Verschärfung der Wegzugsbesteuerung ab 2022

Globalisierung und europäische Integration führen zu einer erhöhten Mobilität von Steuerpflichtigen. Dazu kommt, dass immer mehr Vermögende, auch Eigner von Großyachten, überlegen, wie sie legal international ihr Vermögen sichern und optimal verwalten können. Hier kommen u.a. auch Wegzugsüberlegungen ins Spiel.

Doch ist Vorsicht geboten, denn neben internationalen Gestaltungen werden bei GmbH-Geschäftsanteilen und gegebenenfalls über eine Entstrickung auch bei Anteilen an Personengesellschaften wie der KG, bzw. GmbH & Co. KG oder der GbR in Deutschland stille Reserven aufgelöst, die zu versteuern sind. Bei Personengesellschaft müsste weiterhin ihren Sitz ausschließlich in Deutschland sein, was beim Wegzug des geschäftsführenden Gesellschafters regelmäßig nicht mehr der Fall ist.

+++

• [Arbeitsanweisungen]:
1. Welche zwei Entwicklungen führen laut dem Abschnitt zur Wegzugsbesteuerung zu einer erhöhten Mobilität von Steuerpflichtigen?
2. Schreiben Sie den Abschnitt zur Wegzugsbesteuerung im Anschluss an seinen letzten Satz weiter.

• [Bereitgestelltes Material]:
+++

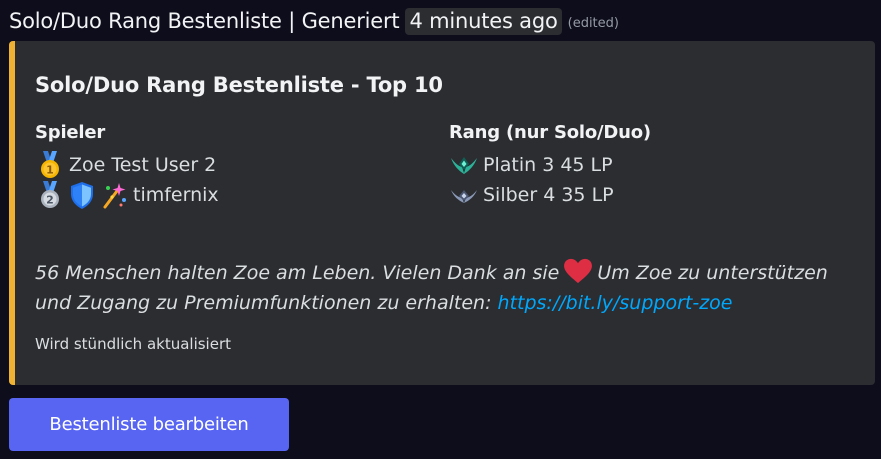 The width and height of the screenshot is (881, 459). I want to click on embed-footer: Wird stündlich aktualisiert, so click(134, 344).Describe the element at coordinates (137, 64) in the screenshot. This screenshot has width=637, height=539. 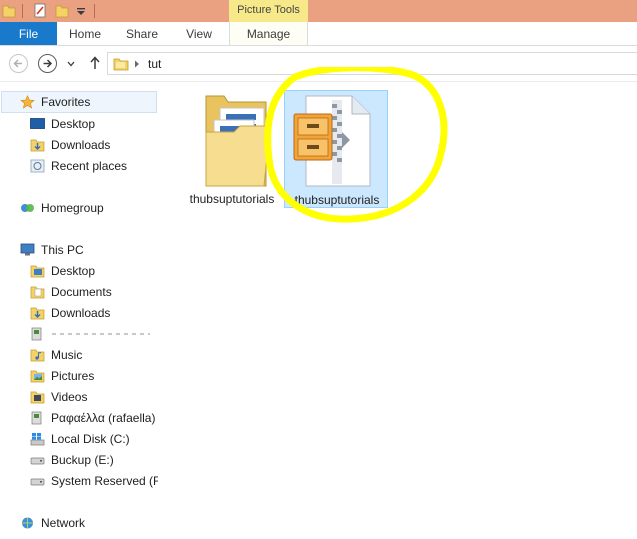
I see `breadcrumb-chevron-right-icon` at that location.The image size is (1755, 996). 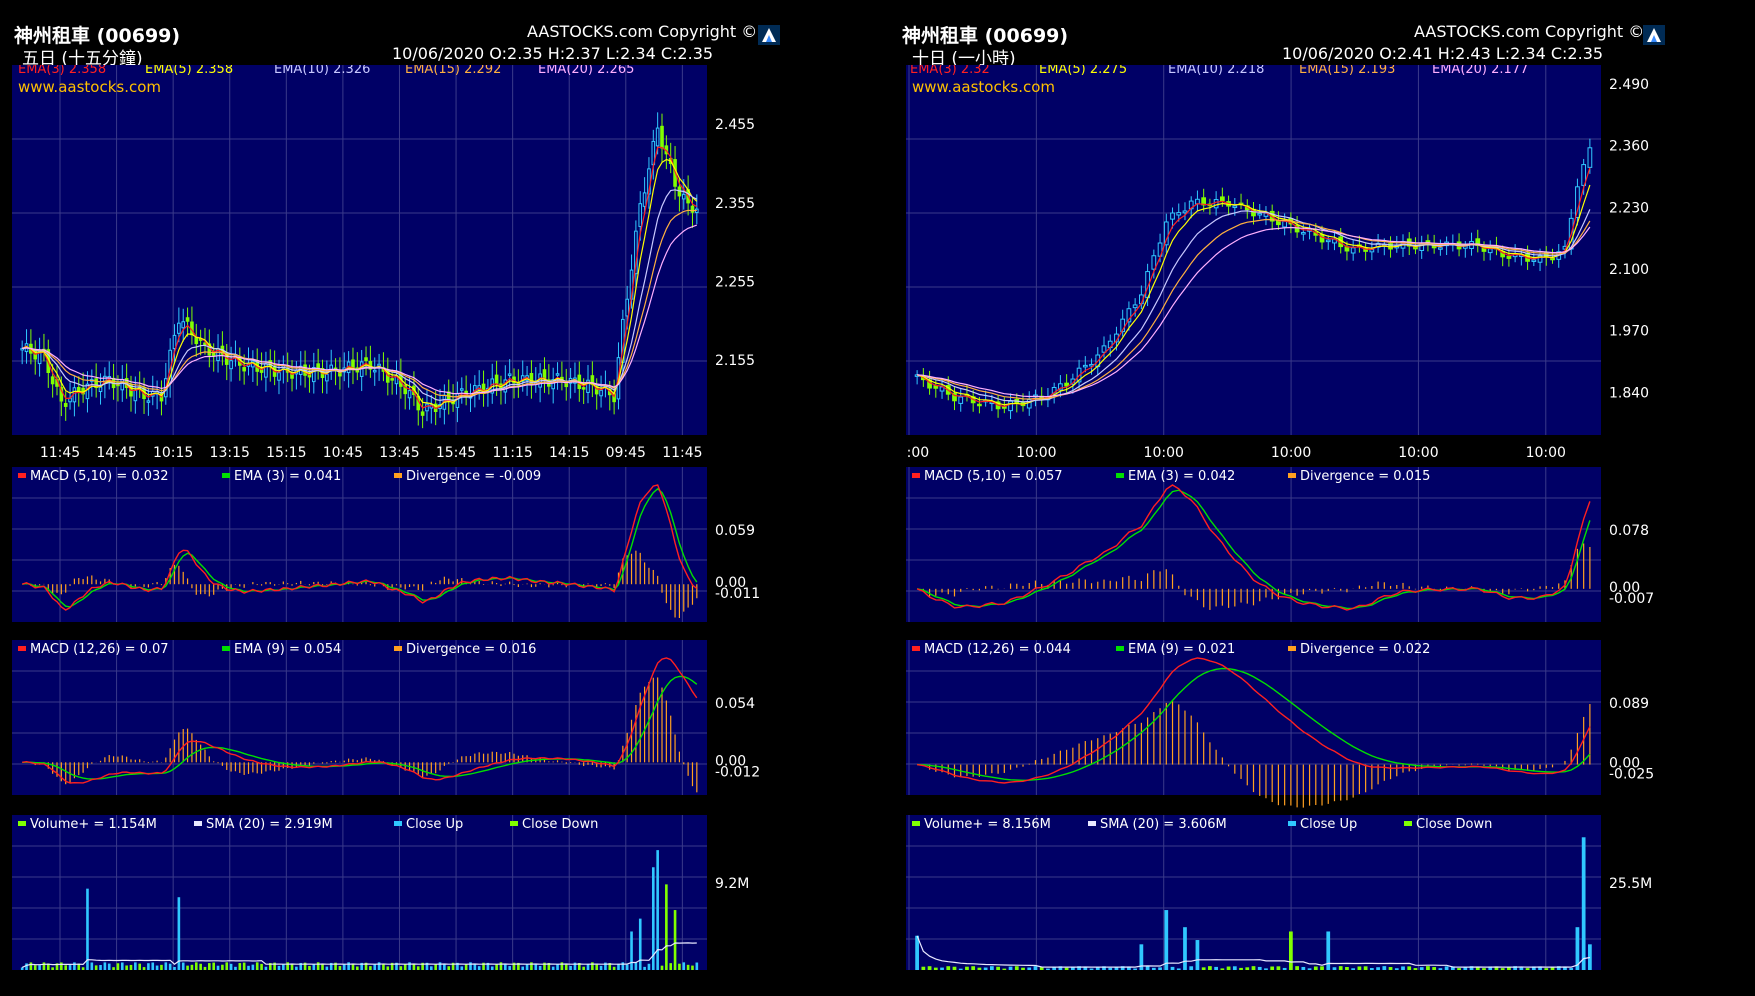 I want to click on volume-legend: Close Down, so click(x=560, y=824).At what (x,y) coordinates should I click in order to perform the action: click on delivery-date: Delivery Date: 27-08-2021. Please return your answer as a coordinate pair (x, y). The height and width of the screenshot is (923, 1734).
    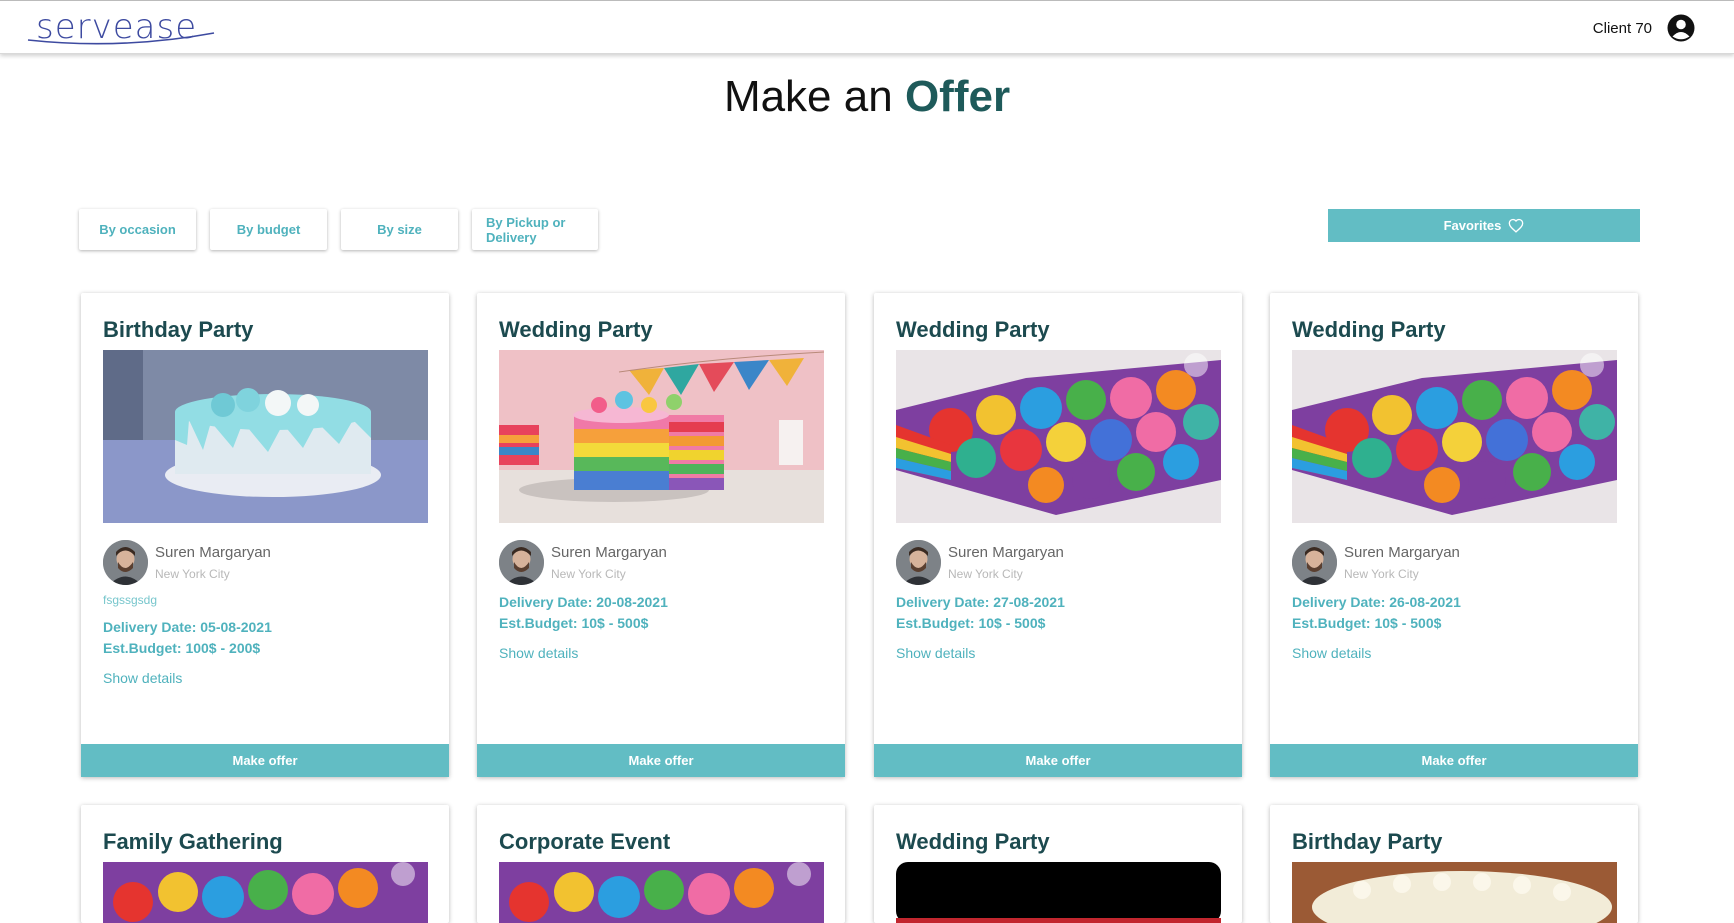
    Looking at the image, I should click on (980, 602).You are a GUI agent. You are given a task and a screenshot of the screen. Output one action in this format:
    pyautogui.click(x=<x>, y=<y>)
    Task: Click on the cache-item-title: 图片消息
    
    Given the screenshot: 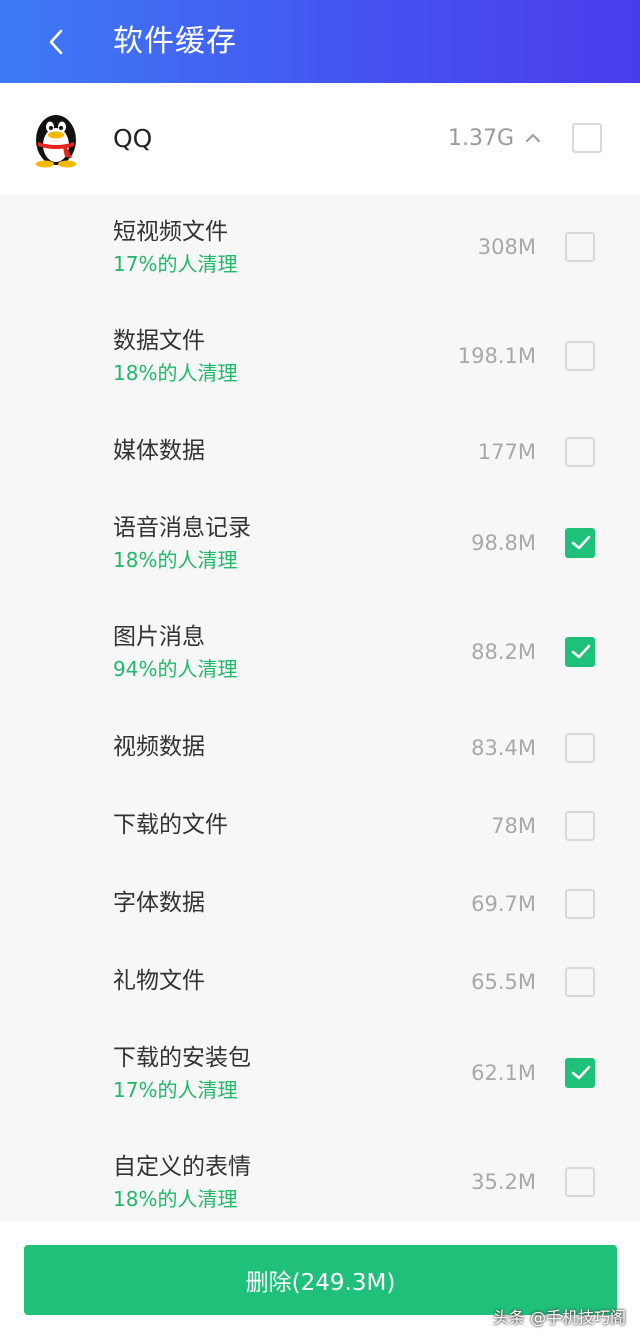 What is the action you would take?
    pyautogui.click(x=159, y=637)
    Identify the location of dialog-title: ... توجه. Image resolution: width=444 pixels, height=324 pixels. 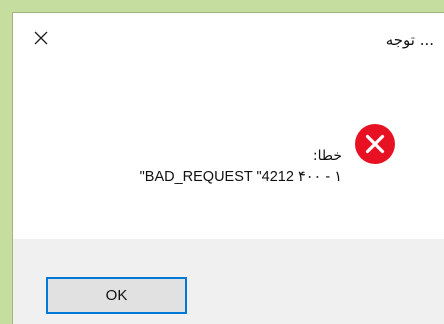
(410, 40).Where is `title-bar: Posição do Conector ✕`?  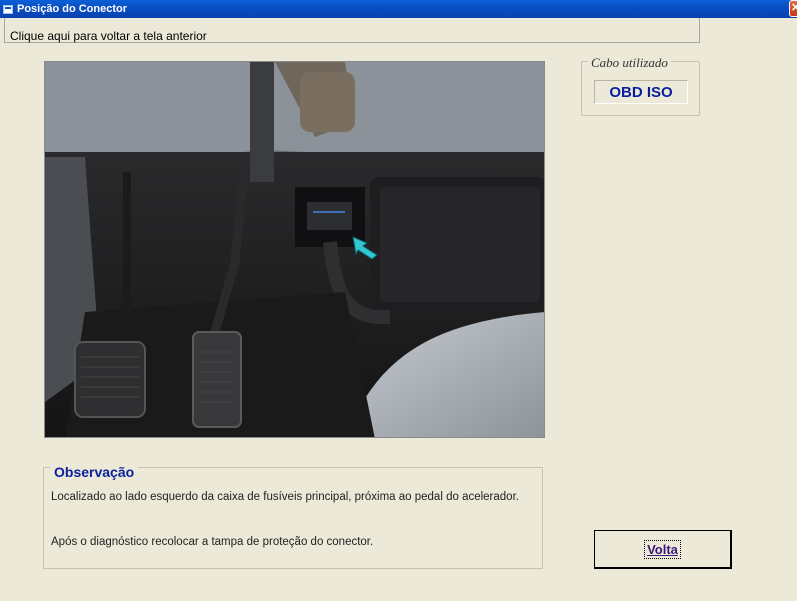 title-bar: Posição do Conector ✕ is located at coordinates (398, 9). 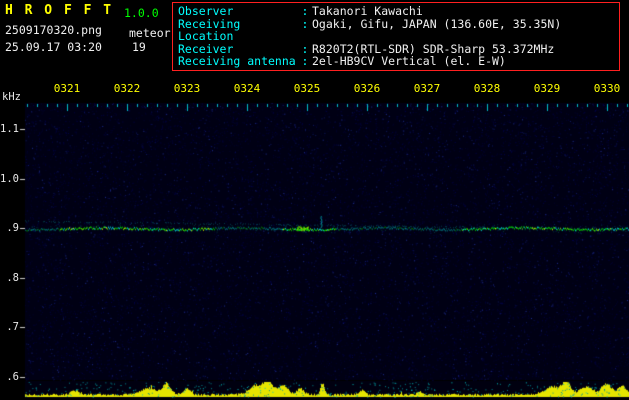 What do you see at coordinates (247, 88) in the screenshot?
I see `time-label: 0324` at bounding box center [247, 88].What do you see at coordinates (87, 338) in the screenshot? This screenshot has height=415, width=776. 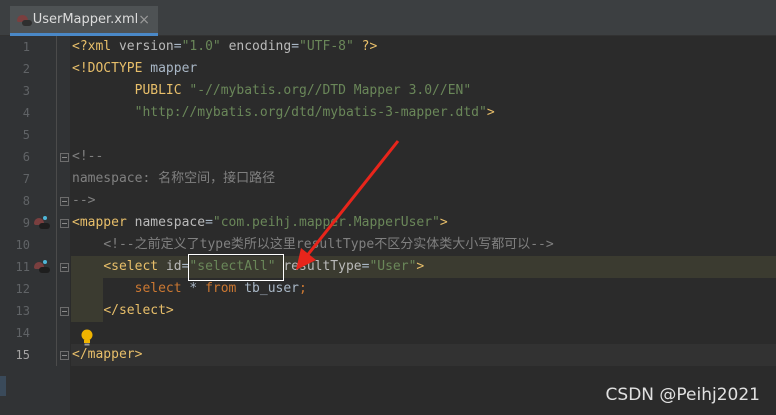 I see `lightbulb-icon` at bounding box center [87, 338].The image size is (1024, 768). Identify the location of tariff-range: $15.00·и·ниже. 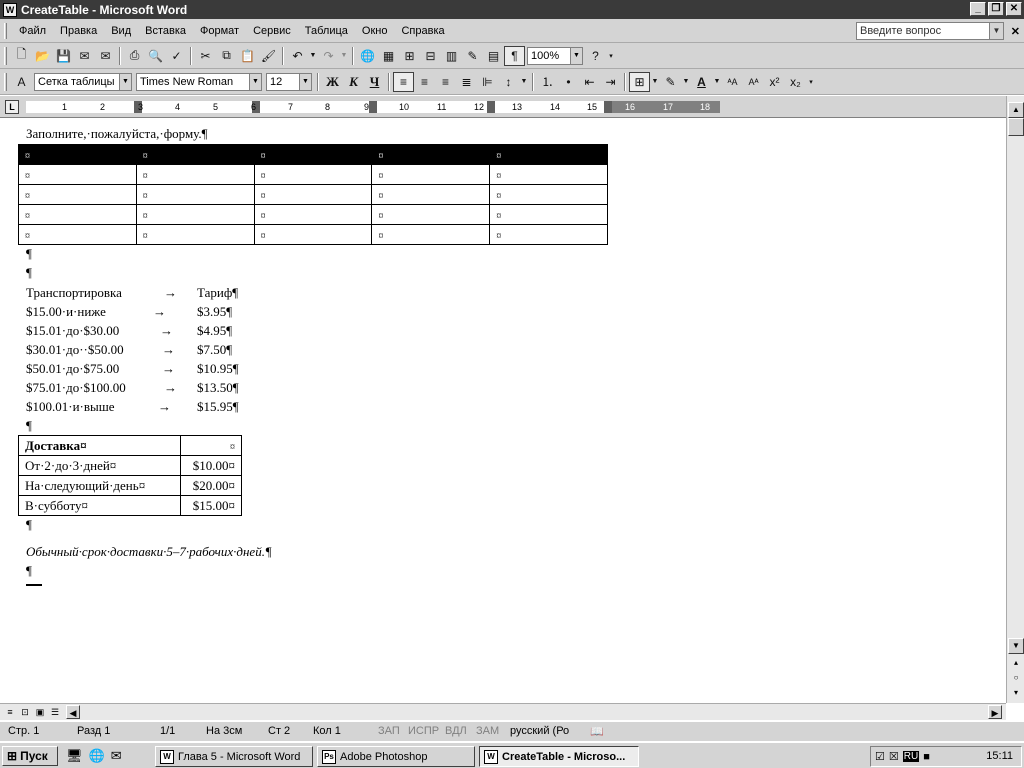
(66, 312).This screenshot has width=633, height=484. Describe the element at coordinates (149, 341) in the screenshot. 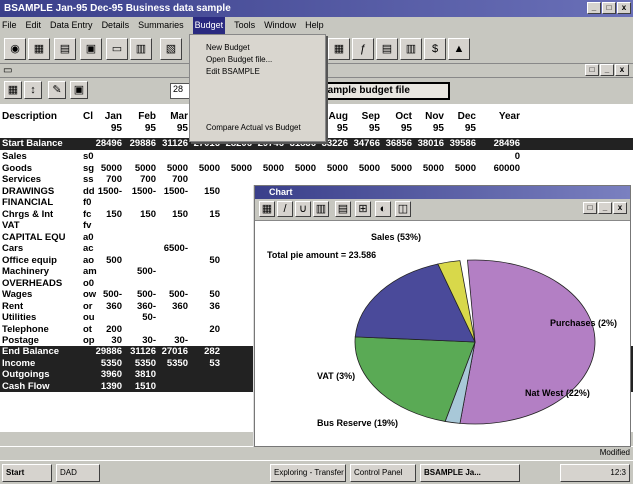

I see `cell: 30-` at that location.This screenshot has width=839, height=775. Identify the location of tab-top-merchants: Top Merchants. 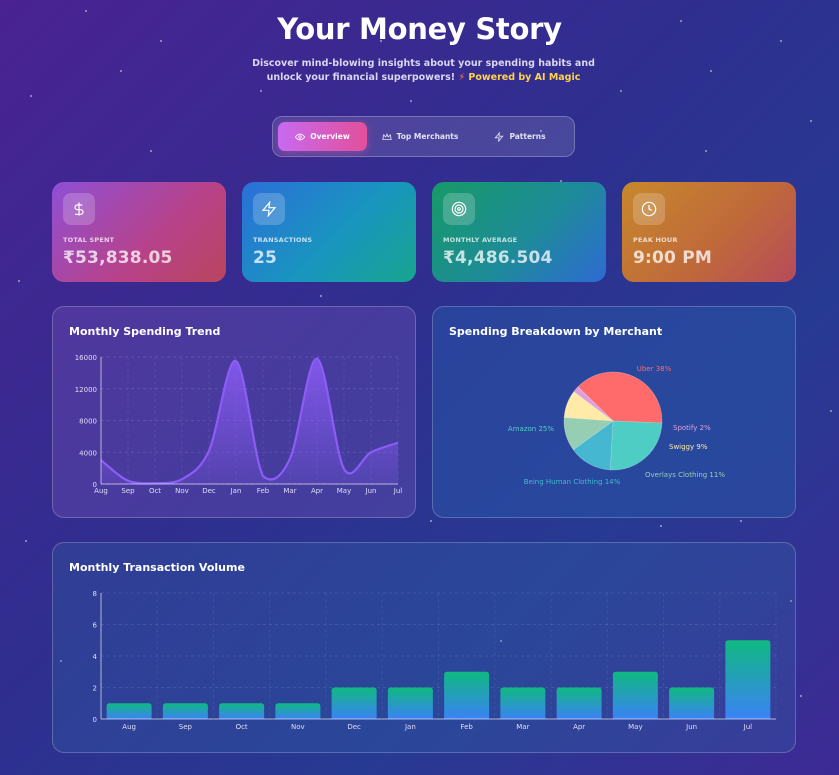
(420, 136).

+++

• [Antworten]:
1. Globalisierung und europäische Integration.

2.
Der Deutsche Bundestag hat am 21. Mai 2021 das Gesetz zur Umsetzung der europäischen Anti-Steuervermeidungsrichtlinie (ATADUmsG) beschlossen. Über den Anwendungsbereich besagter Richtlinie hinaus, die nur Betriebsvermögen betrifft, hat der deutsche Gesetzgeber darin auch die Wegzugsbesteuerung für privat gehaltene Gesellschaftsanteile neu gefasst (siehe hierzu bereits unsere Mandanteninformation vom 15. Januar 2020). Insbesondere wird die zinslose unbefristete Stundung bei Wegzug von EU-/EWR-Bürgern innerhalb des EU-/EWR-Raums abgeschafft und durch die Möglichkeit einer siebenjährigen Ratenzahlung ersetzt. Bundestag und Bundesrat haben dem sog. „ATAD-Umsetzungsgesetz“ zugestimmt. Die Wegzugsbesteuerung wird dadurch umfassend reformiert und in den EU-/EWR-Fällen enorm verschärft. Die Änderungen greifen ab dem Veranlagungszeitraum 2022.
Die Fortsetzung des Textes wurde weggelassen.